3. SCD Type- III: Creates a new column which keeps the last updated record. Here the history is limited.
In kettle, there are components through which we can implement SCD on the dimension. One such component is the dimensional lookup/update.
The dimension lookup/update component allows to perform the Type-I and Type-II approach of SCD.
Keys:The keys are used to lookup the values with the destination table(dimension).
Technical key: It is basically the surrogate key which will be created if a new record is found.
Fields: The fields columns are the fields that are present on the dimension table on which you want to perform operations.A number of optional fields (in the “Fields” tab) are automatically managed by the step. You can specify the table field name in the “Dimension Field” column.
Type of Dimension update:
Insert: This is SCD-II mechanism where the a new row is inserted if changes are found based on the lookup. If the new record coming from the source table is not found then it will insert. if the changes are found on the table based on the lookup values, a new record is inserted.
Update: This is a conventional SCD-I approach . These attributes in the last dimension record version are updated. If we keep all the fields as Update then it performs SCD-I approach. If some of the fields are Insert and some are update then it applies SCD-II and the fields in which Update is applied will only update the data based upon the last version.
Punch Through: This mechanism is applied on those fields where the data changes very rarely and if it changes it is just a correction. For example, in case of names of the products or null values in price columns. It is also used for SCD_I but its slower than the update mechanism.
Note: If u mix Insert,update and punch through in one dimension, it works like hybrid slowly changing mechanism which is of type-6.
Date of last insert or update (without stream field as source) : adds and manges a Date field.
Date of last insert (without stream field as source) : adds and manges a Date fieldDate of last update (without stream field as source) : adds and manges a Date field.
Last version (without stream field as source) : adds and manges a Boolean field. (converted into Char(1) or boolean database data type depending on your database connection settings and availability of such data type). This acts as a current valid dimension entry entry indicator for the last version: So when a type II attribute changes and a new version is created (to keep track of the history) the ‘Last version’ attribute in the previous version is set to ‘False/N’ and the new record with the latest version is set to ‘True/Y’.

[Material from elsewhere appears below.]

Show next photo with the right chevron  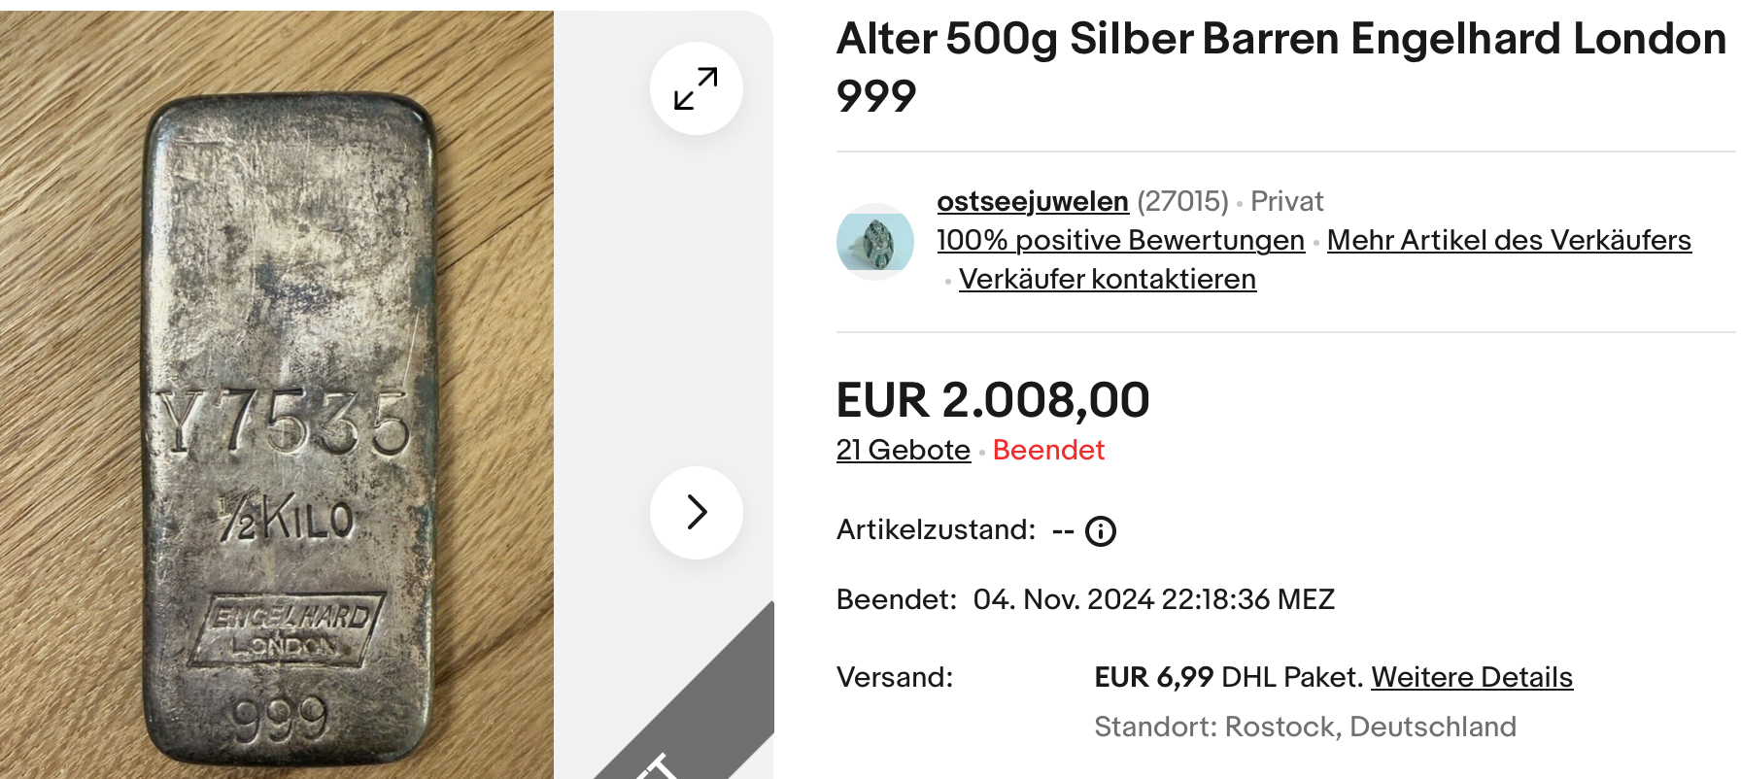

Note: This dimension entry is added automatically to the dimension table when the update is first run. If you have “NOT NULL” fields in your table, adding this empty row and then the entire step will fail! So make sure that you have a record with the ID field = 0 or 1 in your table if you don’t want PDI to insert a potentially invalid empty record.
This component will work faster if you apply the caching mechanism. A cache size of 0 caches as many rows as possible and until your JVM runs out of memory. Use this option wisely with dimensions that can’t grow too large. A cache size of -1 means that caching is disabled.

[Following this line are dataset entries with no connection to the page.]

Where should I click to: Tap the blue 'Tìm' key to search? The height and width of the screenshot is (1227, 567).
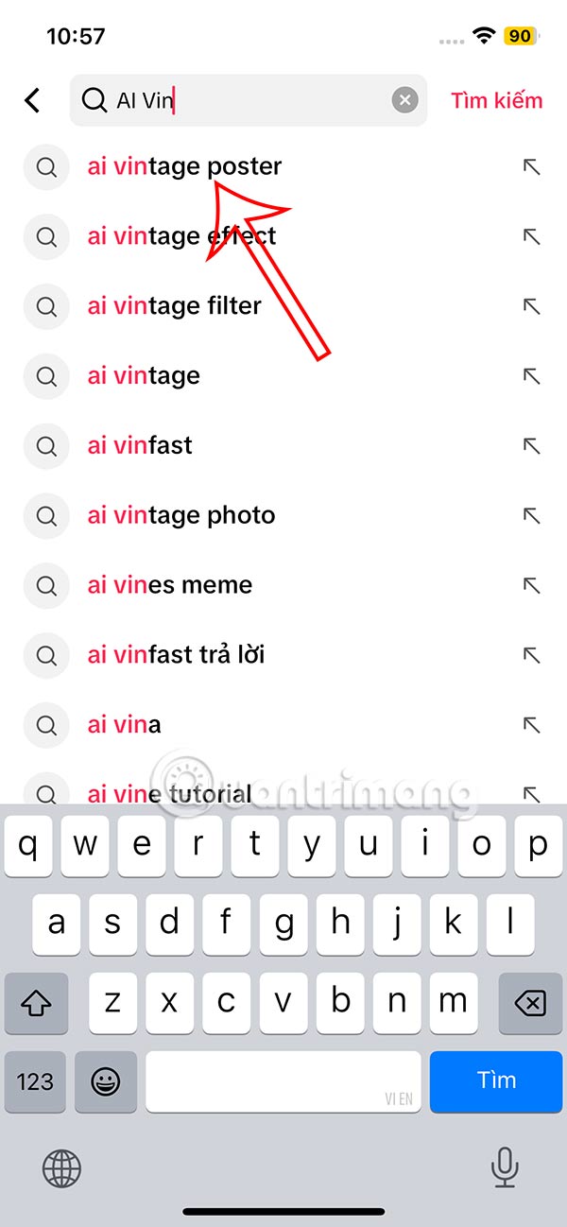496,1081
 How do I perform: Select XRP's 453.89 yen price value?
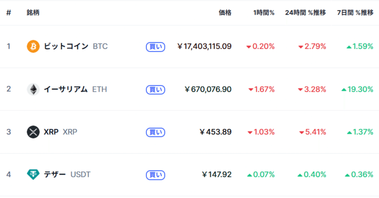(216, 132)
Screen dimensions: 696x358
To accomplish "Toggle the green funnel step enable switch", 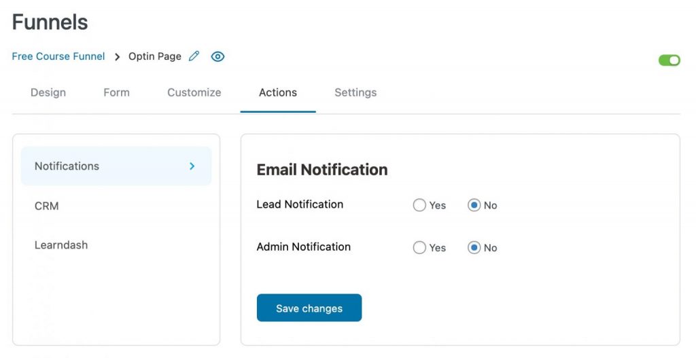I will point(669,60).
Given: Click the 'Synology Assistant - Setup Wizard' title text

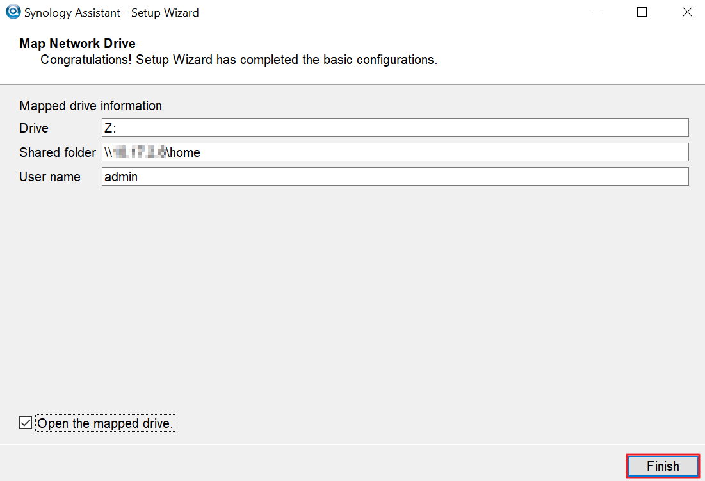Looking at the screenshot, I should pos(111,13).
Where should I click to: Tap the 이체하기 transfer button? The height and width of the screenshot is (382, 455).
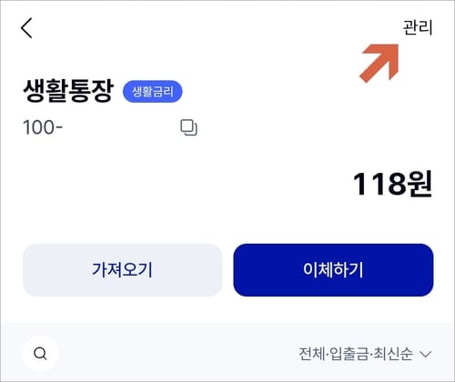[333, 270]
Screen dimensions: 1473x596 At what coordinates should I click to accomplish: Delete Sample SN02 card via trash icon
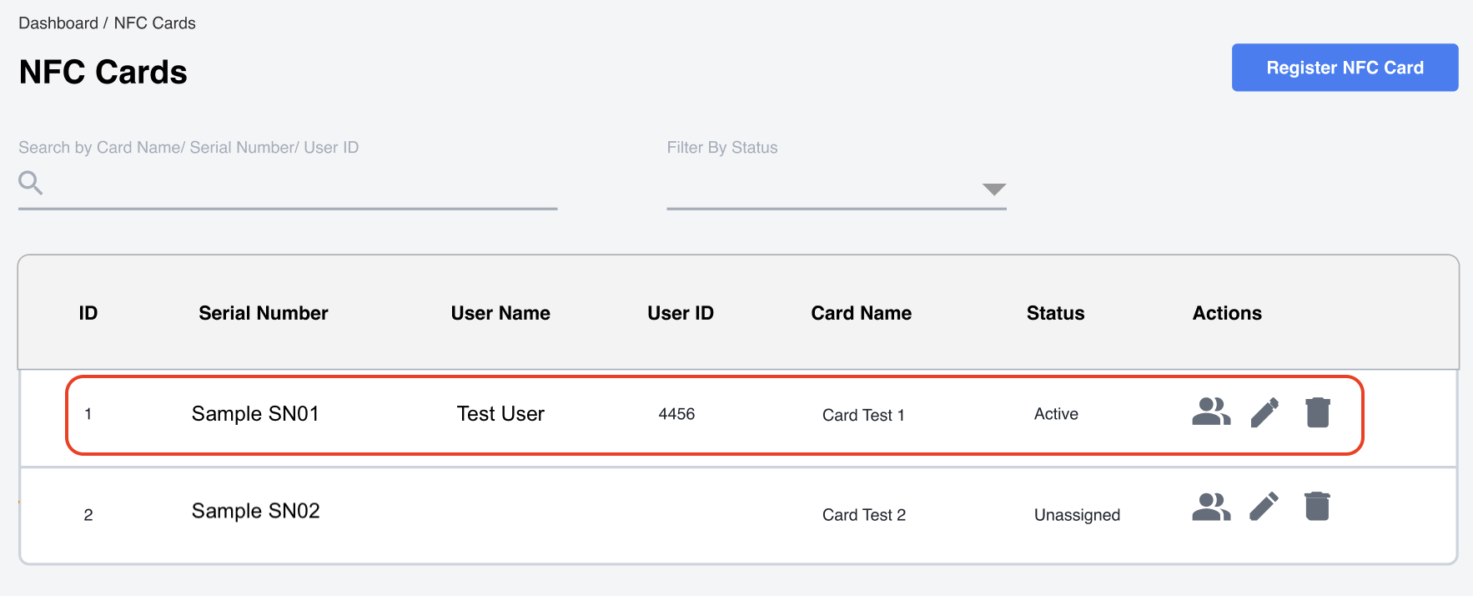[x=1318, y=506]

Note: There are various other components which can perform SCD in kettle. The Insert/update can also be used which performs SCD-II mechanism. If a new record is found then it will insert or else it will update the dimension. Similarly, the Update step performs SCD-I mechanism. However these components are very slow compared to dimension lookup/update. Similarly, you can use Merge Join(Diff) and then use Synchronise after merge which also performs SCD mechanism. This is fastest among all the above but however the number of records on both the dimension and staging should be same otherwise it wont work.